▸ **Goal of the exercise**: Would you please return the lines of the entries below starting at the line that has "This screenshot has width=993, height=534." and ending at the line that has "Task: Open the File menu", both included, exactly as they are?

▸ **Exercise data**:
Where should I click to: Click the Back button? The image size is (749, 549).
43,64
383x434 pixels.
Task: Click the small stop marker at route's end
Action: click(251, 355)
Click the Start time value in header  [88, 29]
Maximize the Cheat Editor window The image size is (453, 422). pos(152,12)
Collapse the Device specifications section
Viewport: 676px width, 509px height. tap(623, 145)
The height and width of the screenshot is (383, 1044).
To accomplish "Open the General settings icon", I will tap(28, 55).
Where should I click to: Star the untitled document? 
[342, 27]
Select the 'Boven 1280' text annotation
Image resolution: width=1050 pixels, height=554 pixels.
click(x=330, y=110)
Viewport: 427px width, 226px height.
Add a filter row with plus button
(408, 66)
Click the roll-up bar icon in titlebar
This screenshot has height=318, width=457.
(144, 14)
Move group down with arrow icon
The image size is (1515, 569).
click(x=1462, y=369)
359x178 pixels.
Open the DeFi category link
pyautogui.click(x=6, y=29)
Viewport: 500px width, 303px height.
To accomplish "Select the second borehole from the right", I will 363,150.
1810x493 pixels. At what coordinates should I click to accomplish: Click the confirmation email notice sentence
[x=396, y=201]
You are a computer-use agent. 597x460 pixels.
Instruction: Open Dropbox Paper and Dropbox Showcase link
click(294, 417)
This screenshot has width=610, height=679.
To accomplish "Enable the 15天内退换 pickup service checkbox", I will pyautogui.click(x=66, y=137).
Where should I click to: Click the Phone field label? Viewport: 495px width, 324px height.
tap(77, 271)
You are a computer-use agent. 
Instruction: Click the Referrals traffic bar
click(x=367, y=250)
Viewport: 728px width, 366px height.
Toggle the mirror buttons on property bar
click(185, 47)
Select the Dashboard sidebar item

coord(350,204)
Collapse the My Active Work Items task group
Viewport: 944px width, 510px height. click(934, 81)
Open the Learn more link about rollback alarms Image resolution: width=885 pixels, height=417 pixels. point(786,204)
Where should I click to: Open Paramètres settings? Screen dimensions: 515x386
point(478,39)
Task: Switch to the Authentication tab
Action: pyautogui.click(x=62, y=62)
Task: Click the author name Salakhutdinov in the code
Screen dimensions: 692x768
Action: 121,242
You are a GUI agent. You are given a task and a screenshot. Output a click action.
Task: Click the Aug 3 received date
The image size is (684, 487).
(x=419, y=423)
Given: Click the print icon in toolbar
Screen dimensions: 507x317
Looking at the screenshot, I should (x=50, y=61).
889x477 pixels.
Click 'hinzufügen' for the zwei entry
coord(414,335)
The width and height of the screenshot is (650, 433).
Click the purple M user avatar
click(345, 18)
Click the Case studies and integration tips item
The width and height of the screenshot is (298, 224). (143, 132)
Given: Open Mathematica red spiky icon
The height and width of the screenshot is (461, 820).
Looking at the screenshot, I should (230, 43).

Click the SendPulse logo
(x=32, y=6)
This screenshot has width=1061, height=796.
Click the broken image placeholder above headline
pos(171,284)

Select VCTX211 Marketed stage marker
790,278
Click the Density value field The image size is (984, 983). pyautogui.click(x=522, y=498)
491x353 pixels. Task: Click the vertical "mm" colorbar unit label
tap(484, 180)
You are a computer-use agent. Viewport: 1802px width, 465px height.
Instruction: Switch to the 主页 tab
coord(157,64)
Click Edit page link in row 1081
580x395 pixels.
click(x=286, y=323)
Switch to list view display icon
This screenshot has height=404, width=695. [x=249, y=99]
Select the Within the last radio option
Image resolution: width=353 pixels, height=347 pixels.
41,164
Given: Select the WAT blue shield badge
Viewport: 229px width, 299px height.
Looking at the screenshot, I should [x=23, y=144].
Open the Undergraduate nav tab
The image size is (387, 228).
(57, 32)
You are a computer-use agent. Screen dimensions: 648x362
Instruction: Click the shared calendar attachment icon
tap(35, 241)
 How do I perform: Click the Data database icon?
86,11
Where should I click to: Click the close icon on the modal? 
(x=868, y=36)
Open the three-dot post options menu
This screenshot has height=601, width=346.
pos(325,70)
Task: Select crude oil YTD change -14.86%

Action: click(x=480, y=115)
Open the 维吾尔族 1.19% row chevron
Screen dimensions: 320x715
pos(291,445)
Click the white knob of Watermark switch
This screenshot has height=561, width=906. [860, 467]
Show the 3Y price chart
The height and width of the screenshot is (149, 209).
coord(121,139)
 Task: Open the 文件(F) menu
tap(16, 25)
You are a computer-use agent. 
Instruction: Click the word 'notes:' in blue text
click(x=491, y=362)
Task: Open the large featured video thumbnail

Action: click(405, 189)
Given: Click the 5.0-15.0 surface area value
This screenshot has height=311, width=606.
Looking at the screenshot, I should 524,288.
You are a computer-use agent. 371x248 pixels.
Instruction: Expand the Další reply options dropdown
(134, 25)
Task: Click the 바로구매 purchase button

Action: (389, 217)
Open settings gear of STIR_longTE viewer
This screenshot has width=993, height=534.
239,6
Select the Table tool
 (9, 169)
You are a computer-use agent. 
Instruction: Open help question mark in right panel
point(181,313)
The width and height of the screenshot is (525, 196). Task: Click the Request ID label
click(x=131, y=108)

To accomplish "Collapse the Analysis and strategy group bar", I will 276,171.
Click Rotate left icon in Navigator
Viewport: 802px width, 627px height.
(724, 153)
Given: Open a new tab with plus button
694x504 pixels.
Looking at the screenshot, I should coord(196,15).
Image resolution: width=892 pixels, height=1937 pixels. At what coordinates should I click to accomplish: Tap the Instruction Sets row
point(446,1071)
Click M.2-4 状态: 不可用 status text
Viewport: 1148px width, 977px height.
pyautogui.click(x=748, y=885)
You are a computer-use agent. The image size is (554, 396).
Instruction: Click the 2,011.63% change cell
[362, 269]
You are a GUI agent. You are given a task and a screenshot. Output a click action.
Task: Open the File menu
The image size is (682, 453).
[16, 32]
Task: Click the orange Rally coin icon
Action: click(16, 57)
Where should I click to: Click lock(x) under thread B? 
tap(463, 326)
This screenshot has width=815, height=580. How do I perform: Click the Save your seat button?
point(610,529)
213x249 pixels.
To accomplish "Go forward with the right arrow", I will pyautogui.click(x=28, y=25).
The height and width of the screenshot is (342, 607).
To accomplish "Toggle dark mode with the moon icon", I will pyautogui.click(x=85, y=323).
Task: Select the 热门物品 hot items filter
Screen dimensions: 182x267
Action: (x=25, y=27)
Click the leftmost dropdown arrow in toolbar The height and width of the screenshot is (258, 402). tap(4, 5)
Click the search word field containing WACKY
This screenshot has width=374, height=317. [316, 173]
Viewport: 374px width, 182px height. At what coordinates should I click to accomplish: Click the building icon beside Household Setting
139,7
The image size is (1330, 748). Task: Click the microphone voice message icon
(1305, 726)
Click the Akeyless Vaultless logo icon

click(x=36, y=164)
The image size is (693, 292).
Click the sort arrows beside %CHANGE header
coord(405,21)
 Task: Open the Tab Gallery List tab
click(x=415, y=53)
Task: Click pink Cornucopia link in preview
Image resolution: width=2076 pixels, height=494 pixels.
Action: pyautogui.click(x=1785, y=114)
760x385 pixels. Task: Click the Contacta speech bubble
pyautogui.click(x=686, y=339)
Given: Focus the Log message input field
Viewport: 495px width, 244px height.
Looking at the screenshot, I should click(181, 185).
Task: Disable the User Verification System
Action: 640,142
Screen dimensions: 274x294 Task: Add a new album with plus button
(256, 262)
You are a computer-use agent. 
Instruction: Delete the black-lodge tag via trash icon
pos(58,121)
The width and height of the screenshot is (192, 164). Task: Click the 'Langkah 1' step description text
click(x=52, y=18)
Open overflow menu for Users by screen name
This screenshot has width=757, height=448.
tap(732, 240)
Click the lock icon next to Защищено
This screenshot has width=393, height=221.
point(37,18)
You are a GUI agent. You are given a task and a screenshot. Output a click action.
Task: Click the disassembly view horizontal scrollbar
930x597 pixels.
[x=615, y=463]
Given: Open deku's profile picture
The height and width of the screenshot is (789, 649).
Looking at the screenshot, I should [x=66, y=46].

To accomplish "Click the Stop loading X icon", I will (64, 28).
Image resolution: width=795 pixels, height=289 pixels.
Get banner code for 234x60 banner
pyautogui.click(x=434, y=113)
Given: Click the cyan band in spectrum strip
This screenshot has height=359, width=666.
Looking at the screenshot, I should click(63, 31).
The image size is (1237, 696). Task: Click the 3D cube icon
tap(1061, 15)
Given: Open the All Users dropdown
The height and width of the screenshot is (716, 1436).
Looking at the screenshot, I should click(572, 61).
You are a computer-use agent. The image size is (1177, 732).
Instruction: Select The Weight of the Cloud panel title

▸ **Output for this task**:
This screenshot has width=993, height=534.
239,6
Select the Table tool
 (9, 169)
You are a computer-use agent. 
Instruction: Open help question mark in right panel
point(181,313)
The width and height of the screenshot is (525, 196). Task: Click the Request ID label
click(x=131, y=108)

To accomplish "Collapse the Analysis and strategy group bar", I will 276,171.
Click Rotate left icon in Navigator
Viewport: 802px width, 627px height.
(724, 153)
Given: Open a new tab with plus button
694x504 pixels.
Looking at the screenshot, I should coord(196,15).
Image resolution: width=892 pixels, height=1937 pixels. At what coordinates should I click to accomplish: Tap the Instruction Sets row
point(446,1071)
Click M.2-4 状态: 不可用 status text
Viewport: 1148px width, 977px height.
pyautogui.click(x=748, y=885)
You are a computer-use agent. The image size is (554, 396).
Instruction: Click the 2,011.63% change cell
[362, 269]
You are a GUI agent. You are given a task and a screenshot. Output a click action.
Task: Open the File menu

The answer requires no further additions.